En die wedergeboorte is het - nauwelijks als zodanig geëxpliciteerde en uitgesproken -
uitgangspunt van zijn boek (158). Zij vormt de scheiding tussen 'echte christenen' en
'naamchristenen'. De wedergeborenen leven dichtbij de Here en kunnen ,,in het praktische
geloofsleven inderdaad ondervinden dat wie dichtbij de Here leeft, niet zondigt' (161). Nee,
Ouweneel moffelt de doorwerkende kracht van de zonde niet weg, maar
evangelieverkondiging hebben de wedergeborenen niet meer nodig. ,,Evangelieverkondiging is
vanouds het antwoord op de geestelijke nood van de onwedergeboren mens." (162). De
wedergeborenen maken de Gemeente uit en hun samenkomsten mogen niet ,,misbruikt" worden
voor evangelieverkondiging (168). Die zijn dat stadium voorbij. Het evangelie is er voor de
ongelovigen, de niet-bekeerden, of dat nu een hindoe, een moslim of een naamchristen is (158).

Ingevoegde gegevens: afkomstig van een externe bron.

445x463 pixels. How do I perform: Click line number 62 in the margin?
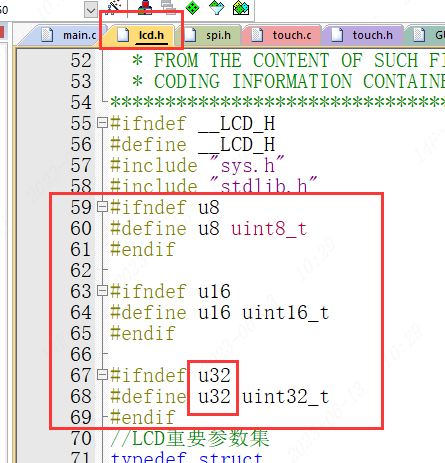pyautogui.click(x=80, y=270)
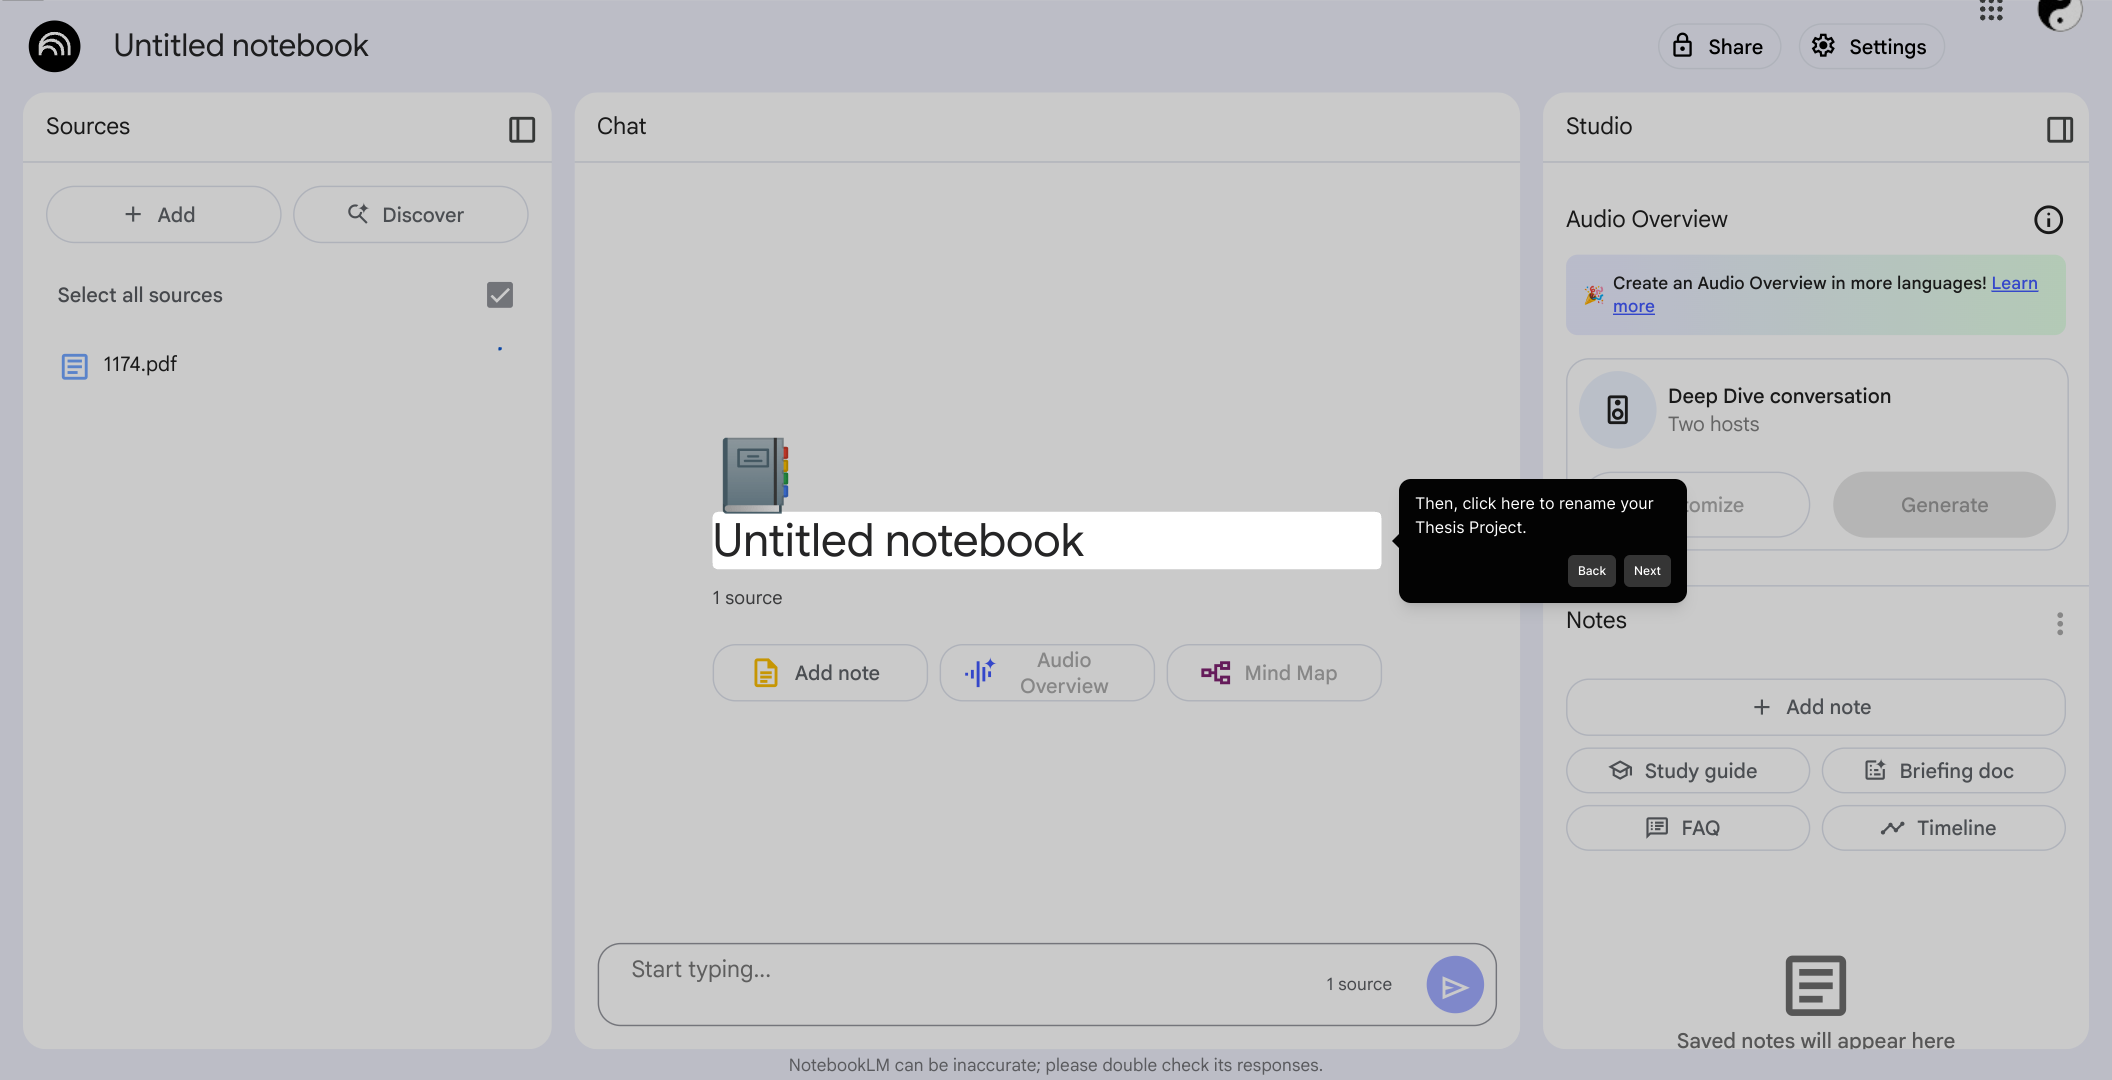Click the send message arrow icon
This screenshot has height=1080, width=2112.
click(x=1455, y=985)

Wil het gesprek tussen evangelischen en gereformeerden verder komen, dan zal het mijns inziens
allereerst op dit punt van de 'wedergeboorte' moeten zijn. En dan stelt het boek van Ouweneel
toch weer teleur. Hij heeft de Schrift aan zijn zijde als hij benadrukt dat het evangelie van
Jezus Christus mensen tot in de wortel verandert; nieuwe mensen doet worden. Dat is het geschenk
van de wedergeboorte. En als Hij gereformeerden wil doordringen van het overweldigende van dat
geschenk, dan heeft hij ons aan zijn zijde.
Maar wedergeboren mensen kunnen heel gemakkelijk dat Godsgeschenk weer verduisteren door het als
hun eigen bezit te gaan beschouwen, Door erin te gaan rusten. In dat 'wedergeboren zijn' van
hen. En ook die rust roest. Ook dat is een vorm van Godsverduistering. 'Des Heren tempel, des
Heren tempel zijn wij.'. Dan krijg je triomfalisme. En keiharde oordelen over 'hen die buiten
zijn'. Dan krijg je zinnetjes over 'meelopers' die nu uit de kerken verdwenen zijn en ,,waar
heus niet veel aan verloren is" (16). Met alle respect, maar ik vind dat werkelijk
huiveringwekkend.
Dan verleer je de ootmoed. Je vergeet dat je zelf - ook al weet je je het eigendom van Jezus
Christus - toch maar een beroerd klein zondig mensje bent, dat het elke dag weer nodig heeft te
leven uit Zijn genade, omdat jij uit jezelf niets kunt. Een mens die - met een verbroken en
verbrijzeld hart - elke dag weer bekeerd moet worden en zich moet bekeren. Want Jezus neemt de
zondaars aan, wedergeboren of niet. Geen mensen die 'er al zijn'. Die hebben Hem niet (meer)
nodig namelijk.
Ik zou voor een lief ding willen dat dat nu eens wat meer doorklonk in evangelische kring.